Numbers with width suffixes, strings and heredocs, symbols, and booleans.

After this lesson you can

- Pin a number's exact type with a width suffix - Write multi-line text with a heredoc - Use symbols for enum-like tagged values

Before you start: Fields, blocks, and comments

WCL's numbers are fixed-width: signed i8i128, unsigned u8u128, floats f32/f64, plus platform-sized isize/usize. A bare integer defaults to i64; a suffix like 200u8 pins the exact type, and underscores may group digits (1_000_000u32).

Strings are UTF-8. A quoted literal handles one line; a heredoc (<<ENDEND) keeps line breaks for multi-line text, and the $"..." form interpolates expressions.
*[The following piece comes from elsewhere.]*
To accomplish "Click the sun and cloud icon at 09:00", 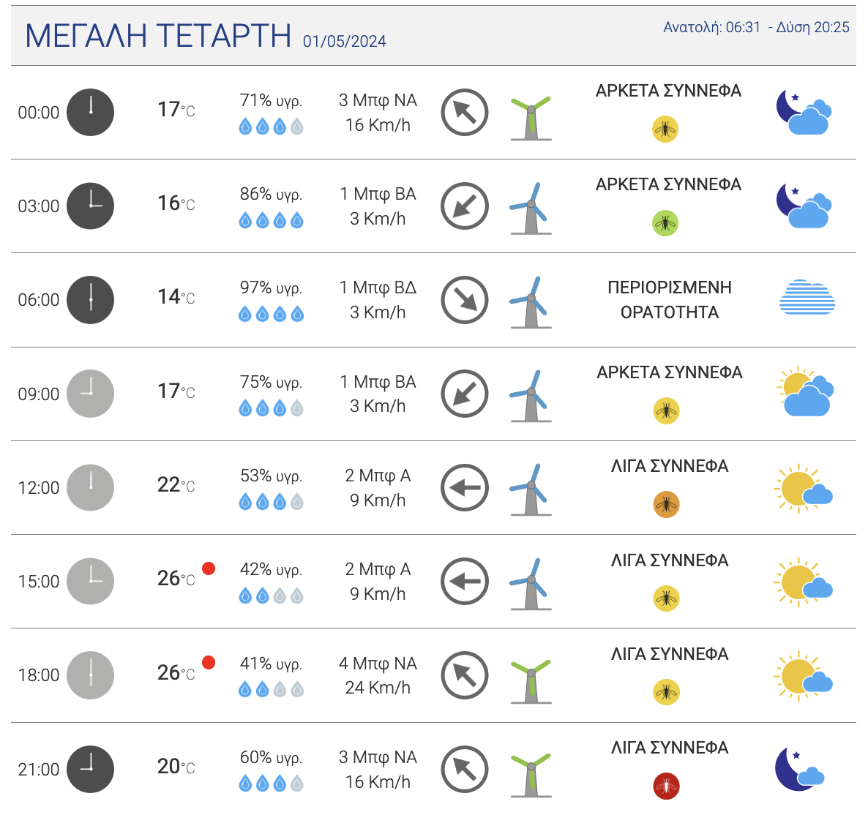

Symbols are identifier-like values written :name — use them where you'd otherwise reach for a magic string.

§ 1Exercise: One of everything

Write a document exercising each primitive literal form, then evaluate the heredoc field.

wcl
@document
type Doc {
  small:    u8
  big:      i64
  ratio:    f64
  grouped:  u32
  greeting: utf8
  banner:   utf8
  shade:    symbol
  ok:       bool
}

small    = 200u8
big      = -42
ratio    = 2.5
grouped  = 1_000_000u32
greeting = "hello"
banner   = <<END
Multi-line text keeps
its line breaks.
END
shade = :amber
ok    = true

Expected result

wcl check prints OK, and wcl eval doc.wcl banner prints the two-line string with an embedded \n.

Hint

Try small = 300u8 — the check fails because 300 doesn't fit in a u8. Width suffixes are real constraints, not annotations.